### Entries
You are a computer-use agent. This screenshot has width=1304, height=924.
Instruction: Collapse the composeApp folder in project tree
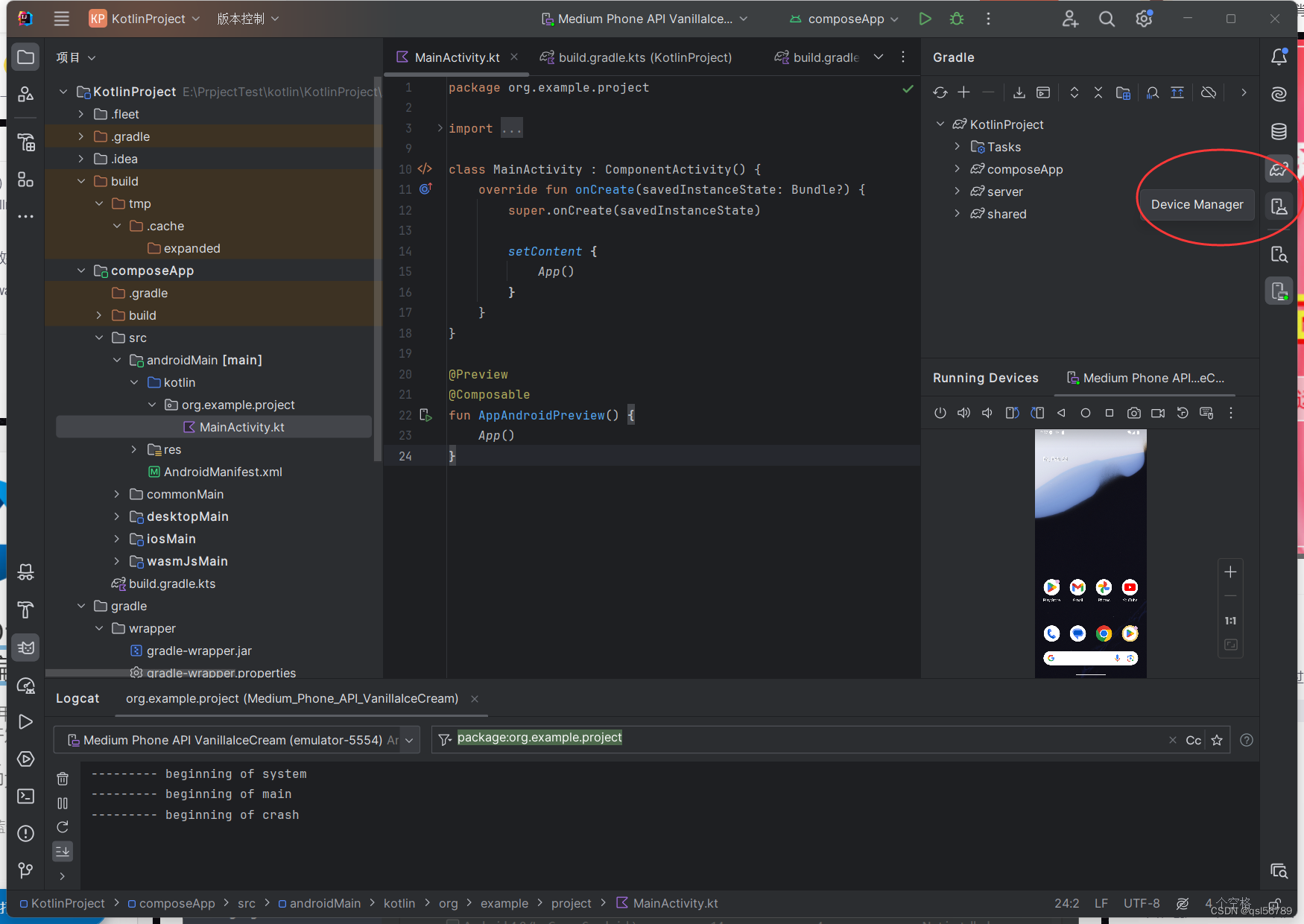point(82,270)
==
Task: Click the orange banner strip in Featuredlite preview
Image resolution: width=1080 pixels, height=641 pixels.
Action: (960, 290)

### Given exercise
Rewrite the material from the line with "Task: Click the" up to and including the line with "Action: (960, 290)", replacing "orange" with "blue" and keeping everything else the same. Return only those lines.

### Final result
Task: Click the blue banner strip in Featuredlite preview
Image resolution: width=1080 pixels, height=641 pixels.
Action: (960, 290)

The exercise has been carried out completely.